The University of Central Florida has not been around for long. It began in 1963 as Florida Technological University, graduated its first class in 1970, renamed itself UCF in 1978, and in 2010 listed its enrollment as an astonishing 56,000 students, most of them attending class in Orlando. The school defines itself as “a partnership university.” Its main campus is adjacent to the Central Florida Research Park, where companies that want what the park calls “a university relationship” can buy land. UCF aggressively pursues technology transfers, corporate consulting contracts, renting of lab facilities and computer resources, and other ways of partnering with the companies that form the Florida High Tech Corridor. (Yes, they forgot the hyphen, unless they meant to suggest that people in the corridor get high. This is Florida, after all.)
UCF has a magazine, Pegasus, that first came out in July 1994. Unlike most of our titles, it did not begin life as a subsidized publication. As editor Judy Creel tells it, the alumni office turned to a pair of alumni, one a business graduate and the other a designer, and asked them to create an advertising-supported magazine for members of the alumni association. The pair founded a company, Knight Images (which still publishes the magazine), sold enough ads to pay for a 36-page first issue, and began bimonthly publication. Eventually, the UCF Foundation began paying for some pages to focus on donor profiles, and a few years ago the university began funding eight pages per issue for campus news. The magazine grew to 60 pages.
Then came the recession, and state cutbacks for higher education. UCF withdrew its financial support for the magazine, and most of the essential full-page advertising dried up. What to do?
The answer, says Creel, was to cut back to four issues per year, and follow the university’s example by seeking partnerships with companies and other institutions that pay for sections of the magazine. The arrangement stops short of outright selling pages of Pegasus to sponsors, since the magazine doesn’t cede full control over content, but it does cross the long-standing publishing barrier between advertising and editorial. Creel says the partnership idea came from Knight Images when the magazine needed to find a new way to sustain itself. Knight lines up the partners and proposes story ideas to them; they have a say on which ideas become pieces in the magazine. In the Fall 2010 Pegasus, for example, Nemours Children’s Hospital, the Sanford-Burnham Medical Research Institute, and other partners funded a two-page advertorial spread for the nearby Lake Nona “medical city” complex, which numbers among its facilities the UCF College of Medicine. The partnership is noted, but nothing designates the spread as advertorial versus editorial.
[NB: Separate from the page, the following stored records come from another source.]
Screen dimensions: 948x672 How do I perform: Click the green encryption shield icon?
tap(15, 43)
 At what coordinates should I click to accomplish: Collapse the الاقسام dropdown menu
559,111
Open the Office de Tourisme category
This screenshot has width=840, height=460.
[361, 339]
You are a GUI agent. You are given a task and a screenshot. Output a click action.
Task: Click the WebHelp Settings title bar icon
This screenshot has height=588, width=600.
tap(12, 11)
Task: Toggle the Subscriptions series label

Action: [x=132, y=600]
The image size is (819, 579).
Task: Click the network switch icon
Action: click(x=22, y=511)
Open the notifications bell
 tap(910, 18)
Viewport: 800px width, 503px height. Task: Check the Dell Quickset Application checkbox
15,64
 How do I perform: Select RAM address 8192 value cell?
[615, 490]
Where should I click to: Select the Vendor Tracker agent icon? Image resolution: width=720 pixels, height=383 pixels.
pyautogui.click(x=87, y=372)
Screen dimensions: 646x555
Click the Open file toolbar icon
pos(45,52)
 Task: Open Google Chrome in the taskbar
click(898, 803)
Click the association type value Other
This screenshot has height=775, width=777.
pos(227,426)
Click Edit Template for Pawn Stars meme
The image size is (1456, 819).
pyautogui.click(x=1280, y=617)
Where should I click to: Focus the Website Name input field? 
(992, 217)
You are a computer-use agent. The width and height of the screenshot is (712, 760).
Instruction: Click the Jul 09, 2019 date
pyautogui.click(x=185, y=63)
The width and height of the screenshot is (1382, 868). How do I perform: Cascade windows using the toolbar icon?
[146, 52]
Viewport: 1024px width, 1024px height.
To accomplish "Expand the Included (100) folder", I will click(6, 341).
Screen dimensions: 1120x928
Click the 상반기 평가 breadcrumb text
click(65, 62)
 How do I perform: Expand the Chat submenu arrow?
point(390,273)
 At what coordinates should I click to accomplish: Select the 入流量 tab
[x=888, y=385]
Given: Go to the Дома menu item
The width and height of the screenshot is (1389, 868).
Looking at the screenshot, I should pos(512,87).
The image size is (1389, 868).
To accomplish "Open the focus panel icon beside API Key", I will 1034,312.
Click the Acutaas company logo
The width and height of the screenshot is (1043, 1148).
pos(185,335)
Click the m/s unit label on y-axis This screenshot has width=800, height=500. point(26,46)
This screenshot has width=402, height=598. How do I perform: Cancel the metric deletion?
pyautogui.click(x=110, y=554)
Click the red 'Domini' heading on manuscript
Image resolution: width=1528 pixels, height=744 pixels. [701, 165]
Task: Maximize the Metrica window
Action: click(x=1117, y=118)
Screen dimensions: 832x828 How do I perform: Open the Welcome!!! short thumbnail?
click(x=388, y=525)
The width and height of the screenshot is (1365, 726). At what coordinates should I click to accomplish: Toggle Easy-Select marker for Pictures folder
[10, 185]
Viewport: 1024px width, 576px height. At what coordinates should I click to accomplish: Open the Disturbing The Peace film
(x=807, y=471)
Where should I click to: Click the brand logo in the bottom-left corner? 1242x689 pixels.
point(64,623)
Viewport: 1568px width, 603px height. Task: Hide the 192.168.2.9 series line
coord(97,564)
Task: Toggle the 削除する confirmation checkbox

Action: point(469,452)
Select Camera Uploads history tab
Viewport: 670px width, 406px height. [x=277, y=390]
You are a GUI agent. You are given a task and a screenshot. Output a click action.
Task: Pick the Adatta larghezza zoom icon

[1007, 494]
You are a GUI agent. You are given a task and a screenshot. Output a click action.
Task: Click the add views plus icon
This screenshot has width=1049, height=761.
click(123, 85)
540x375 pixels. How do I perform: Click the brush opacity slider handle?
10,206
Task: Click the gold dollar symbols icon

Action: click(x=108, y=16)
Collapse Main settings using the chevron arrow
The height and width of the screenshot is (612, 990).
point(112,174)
Creel believes that some of the partnerships have worked better than others. Pegasus has a section of research news called “Innovations,” which is produced in cooperation with UCF’s Office of Research and Commercialization, its Business Incubation Program, the Metro Orlando Economic Development Commission, and the Florida High Tech Corridor. “They pay, and I meet with their communications person and we come up with story ideas,” Creel says. “It helps fund the magazine and we get great research stuff out there. That one has been really successful.” Less successful, she thinks, is “Alumni Life” (at left; click on the thumbnail to enlarge). “We had lost a lot of advertisers and [Knight] was looking for a way to bring people in and pay something. The idea is to provide interesting information that’s not about the sponsoring companies and that our alumni might find useful.” The Fall ’10 alumni life spread was sponsored by six organizations, including the YMCA, the NBA’s Orlando Magic, Audi, and the Fairwinds Credit Union. The Magic sponsored a story on its arena, Audi a story on road trips. Each story got a single type column, with the sponsors’ logos appearing at the bottom.
This is, to say the least, an unusual funding mechanism. Creel says that Knight Images calls it “a better way to blend revenue generation with good content.” She adds, “[The partners] do not determine the content whatsoever. Final approval comes from me. It’s almost like product placement on TV. The just get their logos at the bottom.”
Says Creel of the partnerships, “I’m curious to see how they’re taken [by readers]. We had to come up with a way to survive. We’re going to be very, very careful with those. I don’t want this to come across as the magazine selling out. As an editor, I don’t want to do that. But I also have to look at reality.”